(SUPPLIED TEXT)

LONDON: Middle Eastern sovereign wealth funds (SWFs) are buying more alternative assets, such as private equity, real estate, gold and infrastructure, to lift returns in an era of lower oil prices.
The move by SWFs to tilt their investment portfolios more toward alternative assets is a worldwide trend, a direct result of the crash in the oil price four years ago, according to a report by the global consultancy PricewaterhouseCoopers (PwC).
SWFs now allocate almost a quarter of their assets under management to alternative investments, with “lower oil prices for longer” driving the funds to broaden their investment strategies. Investment in fixed income instruments, such as government bonds, had dropped from a peak of 40 percent in 2013 to 30 percent in 2016, PwC said.
The report, titled “The rising attractiveness of alternative asset classes for sovereign wealth funds,” said that although the funds faced adverse conditions in recent years when asset growth began to stall as a result of falling oil prices, total assets under management still grew to $7.4 trillion in 2016, albeit at a slower pace than in earlier years.
PwC said it expected the growth rate of assets under management to increase in the coming years as SWFs invested in non-fossil sources and diversified their portfolios to include alternative investments.

(WHAT TO DO)
a) Can you reproduce the sovereign wealth fund article word for word, starting at "SWFs now allocate" and ending at "in earlier years."?
b) Could you resume the sovereign wealth fund article, picking up right after its final sentence?
The listing that comes after this article on sovereign wealth funds is separate material.

(DATASET SECTION)
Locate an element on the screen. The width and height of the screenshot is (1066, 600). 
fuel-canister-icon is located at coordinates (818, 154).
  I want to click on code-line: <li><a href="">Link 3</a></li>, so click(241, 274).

(RESPONSES TO THE EXERCISE)
a)
SWFs now allocate almost a quarter of their assets under management to alternative investments, with “lower oil prices for longer” driving the funds to broaden their investment strategies. Investment in fixed income instruments, such as government bonds, had dropped from a peak of 40 percent in 2013 to 30 percent in 2016, PwC said.
The report, titled “The rising attractiveness of alternative asset classes for sovereign wealth funds,” said that although the funds faced adverse conditions in recent years when asset growth began to stall as a result of falling oil prices, total assets under management still grew to $7.4 trillion in 2016, albeit at a slower pace than in earlier years.

b)
Laurent Depolla, PwC Middle East sovereign investment funds leader, said: “Middle East SWFs, in general, have been following the global trend by allocating more capital toward alternatives. Over the five-year period their average allocation to the alternatives asset class has increased from 3.7 percent to 6.1 percent of total assets, while their average target allocation rose from 6.5 percent to 8.6 percent.  
“This can be attributed to new sovereign wealth funds entering the asset class as well as continued appetite from those already active.”
Infrastructure was also a large focus of SWFs in the region. The data firm Preqin
said that European infrastructure deals were particularly attractive for Middle Eastern SWFs, with some “possibly looking to deploy capital at even lower preferred rates of return.”
Commenting on the key influences facing investors in the Middle East, Tarek Shoukri, PwC sovereign investment fund director, said: “Middle East SWFs seeking to generate superior returns under challenging economic conditions have started to adjust their investment strategies. Due to the drop in the oil price in recent years, there have been less inflows from their traditional revenue sources.”
However, the funds’ attempts to maintain return objectives by investing in certain alternative asset classes was not without risks as most alternatives were highly illiquid, the PwC report warned. One exception was gold, an asset with “one of the highest rates of daily volumes exchanged and one that can provide protection against short and medium-term market corrections.”
Will Jackson-Moore, PwC’s global head of sovereign investment funds and private equity, said: “SWFs play an important role helping governments stabilize the economy and exchange rates. We expect alternatives to be prominent in SWF portfolios in the future as they can offer increased diversification, principal protection, a hedge against inflation, and an increase in portfolio performance.”  
But Jackson-Moore cautioned that finding the right allocation strategy for these asset classes was crucial. Monitoring of portfolios and investments was essential, he said, and capital would sometimes have to be reallocated to reflect economic developments.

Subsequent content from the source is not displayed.